Solve the first three equations for \(C\), \(D\) and \(E\): the results will be expressions in \(A\) and \(B\).
Substitute the values from the previous step into the last equation and solve for \(A\) and \(B\) - there will in general be two solutions.
Substitute those \(A\) and \(B\) values into the expressions for \(C\), \(D\) and \(E\) to obtain the parabola equations.

An example

As an example, with the four points:

\[ (2,3),\quad (2,1),\quad (-4,1),\quad (1,0). \]

we have the equations (which we note are linear in \(C\), \(D\) and \(E\)):

\[\begin{gathered} (2A+3B)^2+2C+3D+E=0\\ (2A+B)^2+2C+D+E=0\\ (-4A+B)^2-4C+D+E=0\\ (A)^2+C+E=0\end{gathered}\]

for which we find from the first three that

\[\begin{align*} C&=2A^2-2AB\\ D&=-4AB-4B^2\\ E&=-8A^2+4AB+3B^2 \end{align*}\]

or alternatively, that

\[\begin{bmatrix}C\\ D\\ E\end{bmatrix}=\begin{bmatrix*}[r]2&-1&0\\ 0&-2&-4\\ -8&2&3\end{bmatrix*}\begin{bmatrix}A^2\\ 2AB\\ B^2\end{bmatrix}\]

Substituting these expressions into the last equation produces (after a bit of algebraic simplification):

\[ -5A^2+2AB+3B^2=0 \]

which has the two solutions

\[ A = s, B = -\frac{5}{4}s\qquad\mathrm{and}\qquad A=t,\;B=t \]

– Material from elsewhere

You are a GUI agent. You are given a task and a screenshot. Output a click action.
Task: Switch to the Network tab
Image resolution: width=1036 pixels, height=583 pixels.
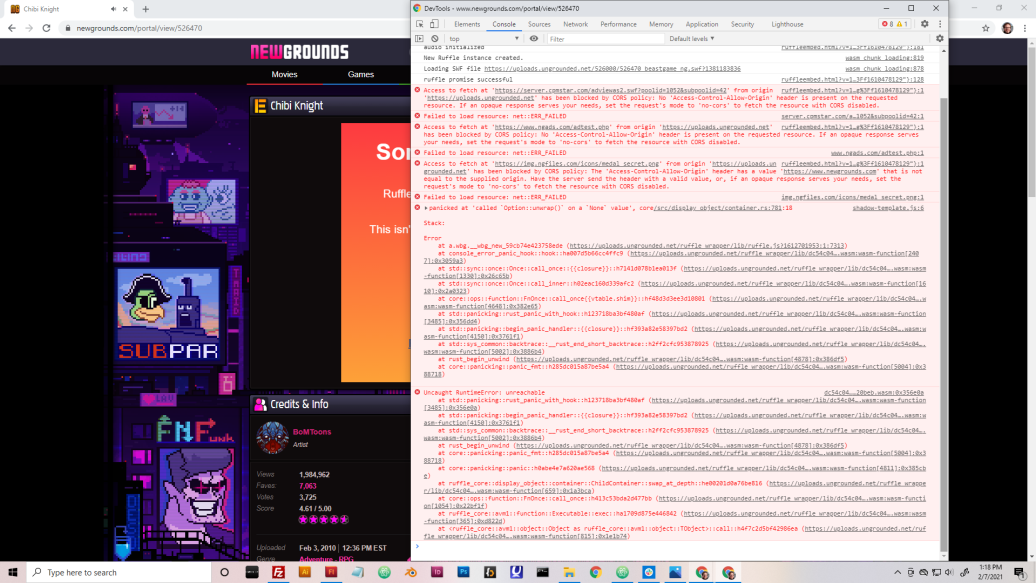(x=578, y=24)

for arbitrary \(s\) and \(t\). Substituting these back into the expressions for \(C\), \(D\) and \(E\):

\[\begin{align*} C&=\frac{16}{3}s^2&D&=-\frac{40}{9}s^2&E&=-\frac{19}{3}s^2\\[2mm] C&=0&D&=-8t^2&E&=-t^2 \end{align*}\]

These expressions can now be used for the parabola equations. In each equation, the squared parameter \(s^2\) or \(t^2\) can be factored out.

Numerical approach

Here we show how to do the same thing numerically.

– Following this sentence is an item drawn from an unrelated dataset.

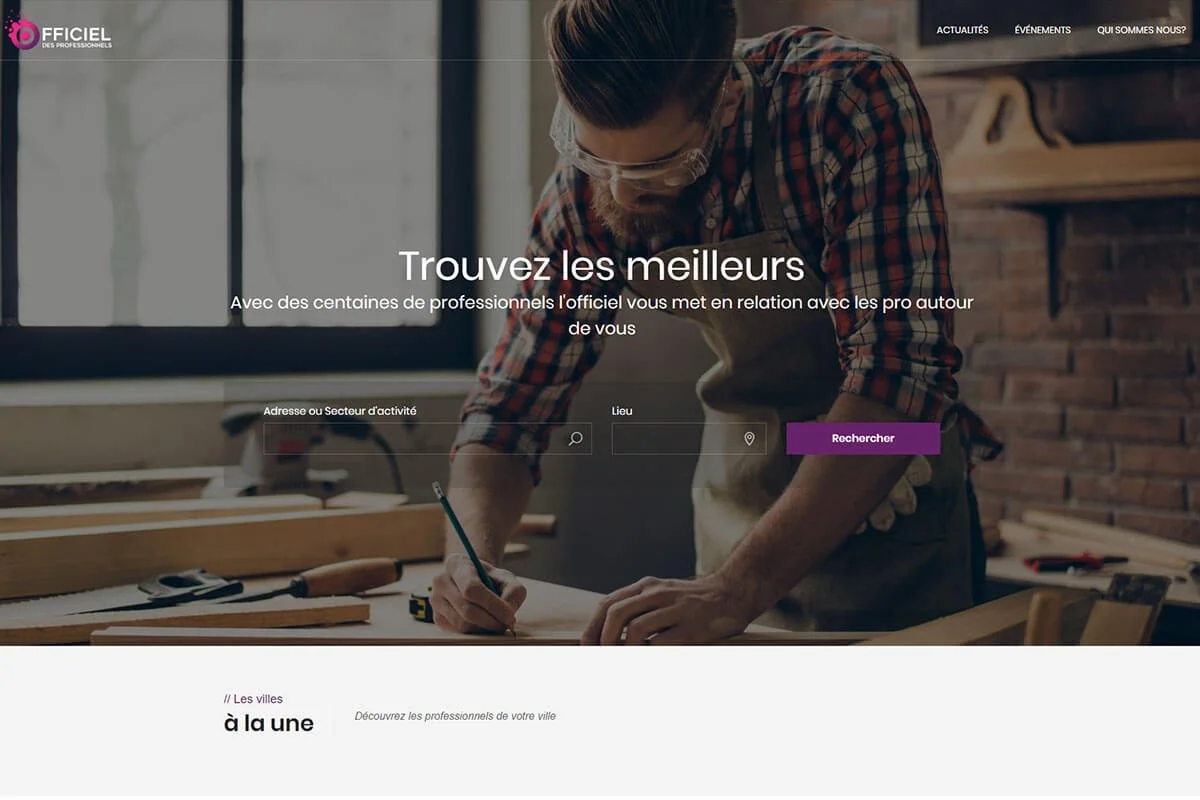Click the window in the hero background image
Viewport: 1200px width, 800px height.
tap(235, 165)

Rather than explain in full algebraic detail, we'll simply work through an example, from which the general method will be obvious.

We start with the four points \((x_i,y_i)\):

\[ (2,3),\quad (2,1),\quad (-4,1),\quad (1,0). \]

We first create a \(3\times 3\) matrix \(M\) for which the first two columns are the first three \(x\) and \(y\) values, and the last column is all ones:

\[ M=\begin{bmatrix*}[r]2&3&1\\ 2&1&1\\ -4&1&1\end{bmatrix*} \]

Next is a \(4\times 3\) matrix \(N\) whose rows consist of the values \(x^2,\;2xy,\; y^2\) for each \((x,y)\) coordinates:

\[ N = \begin{bmatrix*}[r]4&12&9\\ 4&4&1\\ 16&-8&1\\ 1&0&0\end{bmatrix*} \]

Next multiply the inverse of \(M\) by the top three rows of \(N\):

\[ P=\begin{bmatrix*}[r]2&3&1\\ 2&1&1\\ -4&1&1\end{bmatrix*}^{-1}\begin{bmatrix*}[r]4&12&9\\ 4&4&1\\16&-8&1\end{bmatrix*}=\begin{bmatrix*}[r]2&-2&0\\ 0&-4&-4\\ -8&4&3\end{bmatrix*} \]

What this matrix contains, of course, are the coefficients of \(A^2\), \(AB\) and \(B^2\) in the initial expressions for \(C\), \(D\) and \(E\).

Then compute

\[ Q=\begin{bmatrix}1&0&1\end{bmatrix}\begin{bmatrix*}[r]2&-2&0\\ 0&-4&-4\\ -8&4&3\end{bmatrix*}+\begin{bmatrix}1&0&0\end{bmatrix}=\begin{bmatrix*}[r]-5&2&3\end{bmatrix*} \]

Here, the first matrix on the right consists of the last (so far unused) coordinate values and a 1; the central matrix is \(P\) (just computed) and the last matrix is the bottom row of \(N\). Thus:

\[ Q=\begin{bmatrix}x_4&y_4&1\end{bmatrix}P+\begin{bmatrix}n_{41}& n_{42}& n_{43}\end{bmatrix} \]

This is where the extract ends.